Razzismo rosso (E se i veri razzisti fossero “compagni” e democratici?)

La storia che vi voglio raccontare inizia mezzo secolo fa, eravamo a Trieste negli anni ’60. Siamo in una scuola elementare cittadina, in una classe terza. Un maestro, Claudio N. sta dettando un brano agli alunni. Il brano riguardava gli antichi Egizi e i loro metodi di scrittura e di calcolo. A un certo punto uno degli alunni, forse un po’ più impacciato degli altri – si tratta di uno dei più piccoli della classe, è di novembre, e ancora non ha compiuto nove anni, e siamo in un’età in cui certe differenze ancora pesano – alza la mano chiedendogli di ripetere le ultime frasi, perché è rimasto un po’ indietro.
E’ vero che Claudio N. (che l’anima sua non abbia pace!) non era certo un docente esemplare, che spesso lo si poteva trovare in una bettola antistante la scuola, che aveva sempre le guance e il naso vistosamente arrossati e talvolta l’alito alquanto vinoso, ma un uomo fatto, un insegnante per di più, prendersela a quel modo con un bambino di nemmeno nove anni!
Il motivo di tanto rancore in realtà c’era anche se difficile da confessare ad alta voce, quel bambino aveva il torto di portare un cognome chiaramente “terrone”: Calabrese.
Claudio N. non era solo un razzista ma – per fortuna, dovrei dire – era anche un imbecille. Mia madre andò a parlare con lui, e quando seppe che avevo origini per metà toscane, si sciolse, diventò molto più malleabile di quanto fosse stato fin allora, e probabilmente si era reso conto di averla fatta troppo sporca.
Claudio N. era un cultore di folclore locale, ha acquisito una certa fama cittadina con una raccolta di canzoni dialettali (da osteria, prevalentemente), era un “triestinista puro”, di quelli che – e ce ne sono ancora – non hanno finito di maledire l’infausto giorno del 3 novembre 1918, quando la prima nave italiana, il cacciatorpediniere “Audace” attraccò nel porto di Trieste, quelli che “L’Austria era un Paese ordinato” eccetera, eccetera, a cui quel po’ di immigrazione che c’è stata nel capoluogo giuliano dall’interno dell’Italia, soprattutto dal sud, dava e dà terribilmente fastidio.
Un atteggiamento, nei fatti, tremendamente miope. Mio padre, un uomo di intemerata onestà, grande bontà, grandissimo lavoratore, mi ha insegnato tante cose con il suo esempio. Nei nove anni dell’occupazione militare angloamericana rischiò quasi quotidianamente la pelle per manifestare per l’italianità di Trieste, e negli scontri con gli slavo-comunisti non ci si limitava ai pestaggi, spesso spuntavano coltelli e talvolta armi da fuoco. Nel novembre 1953 la polizia angloamericana sparò ad altezza d’uomo sulla folla facendo quattro morti, fra cui un bambino. Diceva di aver vissuto tutte le esperienze della vita, tranne esserci nato, per considerarsi cittadino di questa città, compreso il carcere fatto ovviamente per politica. Non era molto alto, poco più di 1,60, ma fatto di idealismo, amor di patria, orgoglio, coraggio dalla punta dei piedi alla cima dei capelli.

__Sfida__: Puoi riscrivere l'estratto da "La storia che" a "un po’ indietro." sostituendo "maestro" con "insegnante"?

__Dati registrati__:
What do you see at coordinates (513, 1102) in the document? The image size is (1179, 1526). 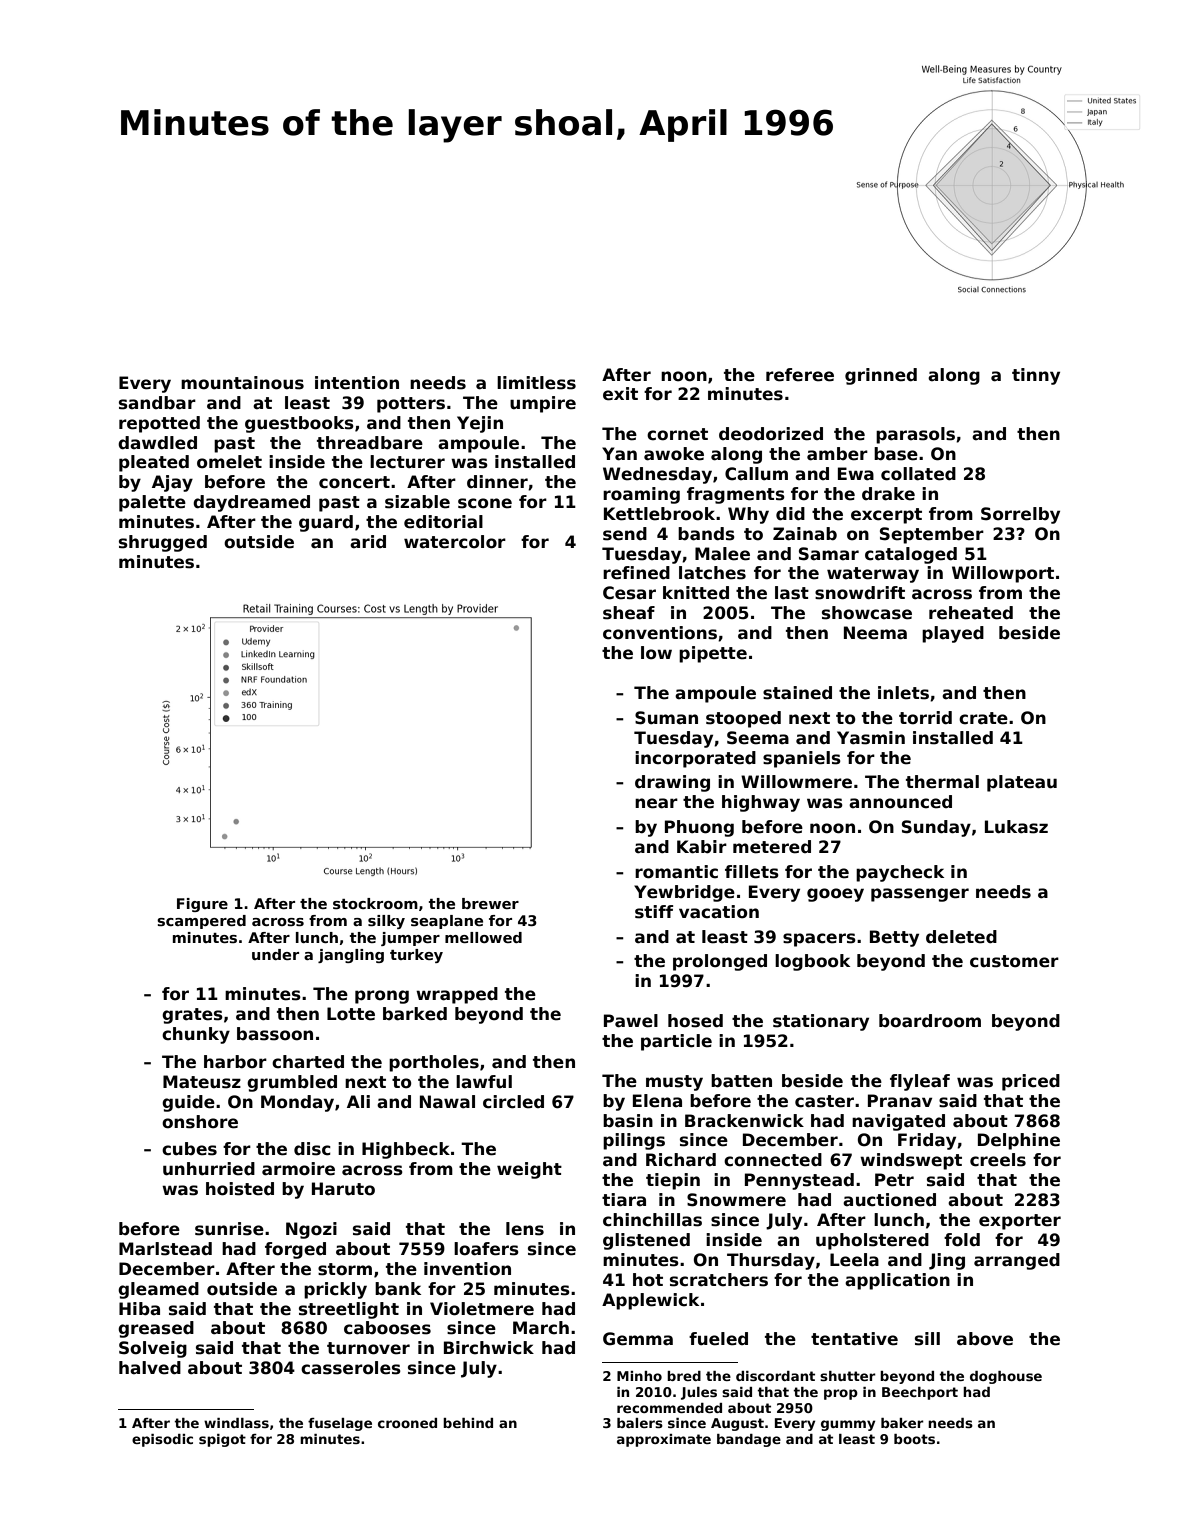 I see `circled` at bounding box center [513, 1102].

__Risposta__:
La storia che vi voglio raccontare inizia mezzo secolo fa, eravamo a Trieste negli anni ’60. Siamo in una scuola elementare cittadina, in una classe terza. Un insegnante, Claudio N. sta dettando un brano agli alunni. Il brano riguardava gli antichi Egizi e i loro metodi di scrittura e di calcolo. A un certo punto uno degli alunni, forse un po’ più impacciato degli altri – si tratta di uno dei più piccoli della classe, è di novembre, e ancora non ha compiuto nove anni, e siamo in un’età in cui certe differenze ancora pesano – alza la mano chiedendogli di ripetere le ultime frasi, perché è rimasto un po’ indietro.